Futures: The Weapon of Choice
You can trade commodities through ETFs, but the professionals use futures. A futures contract is an agreement to buy or sell a specific amount of a commodity at a specific date.
Futures offer significant leverage. A relatively small margin deposit can control a much larger notional position. . This leverage is a double-edged sword. It amplifies both gains and losses,, and even modest adverse price movements can result in substantial losses or margin calls.
The nuance of futures is the “term structure.” Futures contracts have expiration dates. If the price of future contracts is higher than the current price, the market is in “contango.” If it is lower, it is in “backwardation.” These weird words matter because they dictate whether you lose money or make money just by holding the position (the “roll yield”).

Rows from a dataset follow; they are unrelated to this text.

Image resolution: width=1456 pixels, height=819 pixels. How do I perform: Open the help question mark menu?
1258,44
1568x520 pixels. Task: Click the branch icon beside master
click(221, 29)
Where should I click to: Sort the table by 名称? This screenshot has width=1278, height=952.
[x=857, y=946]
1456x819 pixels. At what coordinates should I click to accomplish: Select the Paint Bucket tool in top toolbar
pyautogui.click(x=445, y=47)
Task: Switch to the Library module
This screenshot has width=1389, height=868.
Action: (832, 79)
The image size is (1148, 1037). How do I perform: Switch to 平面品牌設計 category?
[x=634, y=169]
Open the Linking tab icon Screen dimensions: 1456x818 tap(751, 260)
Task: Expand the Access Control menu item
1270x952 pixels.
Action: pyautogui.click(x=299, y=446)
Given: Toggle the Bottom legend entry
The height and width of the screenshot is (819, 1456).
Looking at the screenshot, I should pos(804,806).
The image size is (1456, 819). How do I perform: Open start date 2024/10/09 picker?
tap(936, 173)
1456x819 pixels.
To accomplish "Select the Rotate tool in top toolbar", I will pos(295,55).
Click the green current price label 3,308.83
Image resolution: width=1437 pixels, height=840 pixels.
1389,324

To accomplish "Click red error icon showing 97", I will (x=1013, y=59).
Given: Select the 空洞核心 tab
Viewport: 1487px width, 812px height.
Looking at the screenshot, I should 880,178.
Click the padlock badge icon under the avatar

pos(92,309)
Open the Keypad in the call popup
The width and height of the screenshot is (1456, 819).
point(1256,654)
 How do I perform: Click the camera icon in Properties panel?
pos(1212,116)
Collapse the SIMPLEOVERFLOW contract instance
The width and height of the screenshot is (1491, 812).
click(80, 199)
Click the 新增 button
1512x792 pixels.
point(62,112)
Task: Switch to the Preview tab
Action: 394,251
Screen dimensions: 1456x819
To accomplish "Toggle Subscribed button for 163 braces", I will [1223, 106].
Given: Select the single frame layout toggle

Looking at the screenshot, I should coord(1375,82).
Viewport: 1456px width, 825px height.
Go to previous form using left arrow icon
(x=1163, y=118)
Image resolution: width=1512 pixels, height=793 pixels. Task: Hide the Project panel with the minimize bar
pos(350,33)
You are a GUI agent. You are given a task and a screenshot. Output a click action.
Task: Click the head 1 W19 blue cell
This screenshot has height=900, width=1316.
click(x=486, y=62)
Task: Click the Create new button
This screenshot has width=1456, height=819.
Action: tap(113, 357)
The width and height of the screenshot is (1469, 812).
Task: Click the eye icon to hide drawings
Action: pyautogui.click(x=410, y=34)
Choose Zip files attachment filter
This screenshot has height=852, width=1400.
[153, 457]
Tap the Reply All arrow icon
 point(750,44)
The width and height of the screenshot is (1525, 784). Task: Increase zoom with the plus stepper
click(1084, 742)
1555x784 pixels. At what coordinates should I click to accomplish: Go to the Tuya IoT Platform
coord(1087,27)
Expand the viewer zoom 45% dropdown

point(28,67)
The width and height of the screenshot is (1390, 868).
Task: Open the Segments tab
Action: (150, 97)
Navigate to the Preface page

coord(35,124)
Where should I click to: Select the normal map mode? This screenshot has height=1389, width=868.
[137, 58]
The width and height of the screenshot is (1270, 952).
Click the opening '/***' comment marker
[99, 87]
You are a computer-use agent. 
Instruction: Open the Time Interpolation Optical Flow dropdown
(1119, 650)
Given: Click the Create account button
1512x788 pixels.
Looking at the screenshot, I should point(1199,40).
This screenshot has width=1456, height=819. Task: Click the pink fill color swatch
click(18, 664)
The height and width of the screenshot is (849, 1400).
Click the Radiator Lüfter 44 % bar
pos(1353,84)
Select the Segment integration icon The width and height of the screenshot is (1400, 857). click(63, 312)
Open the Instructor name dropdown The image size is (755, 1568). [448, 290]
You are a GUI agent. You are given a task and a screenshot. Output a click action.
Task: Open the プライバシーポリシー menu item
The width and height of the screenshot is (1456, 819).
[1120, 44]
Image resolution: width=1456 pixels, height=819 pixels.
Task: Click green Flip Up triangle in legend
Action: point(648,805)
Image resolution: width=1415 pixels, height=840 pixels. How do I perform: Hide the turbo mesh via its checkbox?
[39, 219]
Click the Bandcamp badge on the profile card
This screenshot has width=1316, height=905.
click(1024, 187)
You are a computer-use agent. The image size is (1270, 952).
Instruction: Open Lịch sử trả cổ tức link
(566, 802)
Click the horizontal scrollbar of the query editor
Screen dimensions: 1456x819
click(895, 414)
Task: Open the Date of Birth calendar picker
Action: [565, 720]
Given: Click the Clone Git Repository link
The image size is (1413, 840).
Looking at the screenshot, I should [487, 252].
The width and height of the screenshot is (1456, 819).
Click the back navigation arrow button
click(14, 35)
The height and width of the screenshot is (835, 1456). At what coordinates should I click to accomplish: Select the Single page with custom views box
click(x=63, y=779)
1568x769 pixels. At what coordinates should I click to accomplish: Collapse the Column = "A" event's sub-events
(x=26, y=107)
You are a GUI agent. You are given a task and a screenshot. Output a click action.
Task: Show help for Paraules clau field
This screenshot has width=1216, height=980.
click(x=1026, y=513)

Strategy 1: Trend Following (The “Big Move” Hunter)
Commodities are famous for long, sustained trends. When a supply shortage hits, it takes time to fix. You can’t just build a new copper mine or grow a new crop of soybeans overnight. This leads to trends that can last for months or years.
Trend followers don’t care why the price is moving. They don’t read weather reports. They just use technical indicators like Moving Averages or Donchian Channels. If the price breaks out to a new 20-day high, they buy. If it breaks to a new low, they sell short. They eat small losses in choppy markets to catch the one monster trend that pays for everything.
Strategy 2: Spread Trading (The Relative Value Play)
This is for the trader who hates directional risk. Instead of betting that oil will go up, you bet that oil will outperform natural gas. You buy one futures contract and sell another.
- The Crack Spread: Buy Crude Oil, Sell Gasoline. You are betting on the profit margin of oil refineries.
- The Gold/Silver Ratio: Buy Gold, Sell Silver. You are betting on the relative value of the two metals.
Spreads are generally less volatile than outright directional positions. They isolate specific economic relationships and remove the general noise of “the market went down today”.
Strategy 3: Seasonality (The Calendar Play)
Commodities have rhythms. Natural gas demand peaks in winter (heating). Gasoline demand peaks in summer (driving season). Heating oil is cheap in July and expensive in January.
Seasonal traders look for these historical patterns. They buy natural gas in September, anticipating the winter run-up. They buy corn in early spring, anticipating the “planting risk premium.” It is not guaranteed (a warm winter can crush natural gas prices) but they are used to frame probabilities, not outcomes..
The Reality Check
Commodities trading is not for the passive investor. It is a high-maintenance relationship.
- Volatility is extreme. Limit up/limit down days (where trading is halted because the price moved too much) are real risks.
- The news cycle is 24/7. A pipeline explosion in Nigeria or a strike in Chile happens while you sleep.
- Leverage kills. The most common mistake is trading too big. In futures, position sizing and margin management are critical to managing downside risk.
Commodities are the rawest form of trading. There are no earnings reports to massage, no CEOs to spin the narrative. There is only the brutal truth of how much stuff the world has, and how much it needs. It is the ultimate arena for the macro trader.
Final Reminder: Risk Never Sleeps
Heads up: Trading is risky. This is only educational information, not an investment advice.